I get it — even if he won’t get it (the time off, that is) for the imminent future. In addition to his press tour for A Complete Unknown, The Morning Show will make its rounds shortly, as will the second season of The Sandman. In the Netflix fantasy drama series based on the 1989-1996 comic book published by DC Comics, The Sandman tells the story of Dream/Morpheus, the titular Sandman (played by Tom Sturridge). Holbrook will reprise his role as Corinthian, a nightmare who escaped the Dreaming (which, for those not in the know, is a second dimension).

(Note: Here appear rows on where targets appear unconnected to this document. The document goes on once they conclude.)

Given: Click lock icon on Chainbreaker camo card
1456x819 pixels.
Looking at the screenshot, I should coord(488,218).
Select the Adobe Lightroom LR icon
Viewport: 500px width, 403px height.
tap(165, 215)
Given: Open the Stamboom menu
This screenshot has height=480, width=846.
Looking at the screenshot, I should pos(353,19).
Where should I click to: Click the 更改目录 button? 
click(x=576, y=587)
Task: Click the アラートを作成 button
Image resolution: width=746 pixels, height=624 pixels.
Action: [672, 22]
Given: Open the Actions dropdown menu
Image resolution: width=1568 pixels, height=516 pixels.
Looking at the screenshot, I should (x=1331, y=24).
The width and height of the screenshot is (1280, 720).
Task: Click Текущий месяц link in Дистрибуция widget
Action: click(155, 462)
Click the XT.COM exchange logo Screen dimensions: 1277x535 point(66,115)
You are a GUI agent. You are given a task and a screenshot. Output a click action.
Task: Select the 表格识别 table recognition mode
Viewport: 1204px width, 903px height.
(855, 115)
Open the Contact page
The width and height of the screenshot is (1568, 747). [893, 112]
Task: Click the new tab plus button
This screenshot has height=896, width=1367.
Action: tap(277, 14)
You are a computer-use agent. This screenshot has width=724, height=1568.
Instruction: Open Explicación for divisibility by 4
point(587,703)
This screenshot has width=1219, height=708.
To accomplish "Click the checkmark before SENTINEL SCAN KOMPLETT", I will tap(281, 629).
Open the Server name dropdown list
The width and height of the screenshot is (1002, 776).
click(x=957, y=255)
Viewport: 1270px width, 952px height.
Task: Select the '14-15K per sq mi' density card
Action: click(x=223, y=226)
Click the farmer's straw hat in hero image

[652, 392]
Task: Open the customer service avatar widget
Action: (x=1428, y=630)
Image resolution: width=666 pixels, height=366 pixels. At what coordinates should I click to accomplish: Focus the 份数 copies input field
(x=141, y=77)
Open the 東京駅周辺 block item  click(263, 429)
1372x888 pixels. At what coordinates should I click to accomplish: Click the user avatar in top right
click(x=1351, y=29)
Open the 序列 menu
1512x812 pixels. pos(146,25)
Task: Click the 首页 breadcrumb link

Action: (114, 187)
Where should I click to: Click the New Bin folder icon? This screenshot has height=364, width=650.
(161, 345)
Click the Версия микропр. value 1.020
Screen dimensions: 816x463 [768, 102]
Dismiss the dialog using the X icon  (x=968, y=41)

Photo Credit: Scott McDermott
But to Holbrook, that’s even more of a reason to take full advantage of those elusive moments of peace and quiet. Being in a good headspace is essential to being in the right mindset for success. “I think that life can just eat you up if you don’t watch where you’re going. And I’ve clawed and scratched my way here, there’s no doubt about it. It’s easy to get swallowed up by life — your own problems, your own issues, and your own hurdles — and I try to be mindful of that. Instead of auditioning for everything, I’m just trying to get my mind right to keep developing, and keep trying to get better. I’m never going to stop being humble, you know? The good will come, as will the bad. I’m just trying to keep a constant, steady pace and try to surround myself with really good, smart people, and really push the questions of depth rather than some surface caricature silly stuff.”
Instead, he seeks out variety and substance. “If a character had a particular voice or sound, I would almost prefer that. When you change things up, it keeps you interested and curious. It’s like playing elite level make-believe. Think of it like mask work at drama school: when you put on a mask, you go, shit man, I can do a bunch of different stuff now that I didn’t feel comfortable doing as me. I really look for that. I want to have diversity and range — because that’s what acting is all about, getting to know somebody else’s perspective. I want to see what’s happening on the other side.
“Also,” he continues, “I think it’s actually harder just to be you, and not trying to be something for anybody else, harder to be ‘what you see is what you get.’ But then, I don’t know everything. I’m definitely a work in progress. The good news is that I’m very adaptable to change, and I want to learn to get better as a person. I want to do better and do good things. And so now, I’m going to bring it back to Johnny Cash. That guy was uncompromising in his voice. He’s something to aspire to.”
But perhaps Cash has made more of an impact on him than he realizes — because although Holbrook is still finding his way, he most definitely is ready to embrace that Man in Black spirit.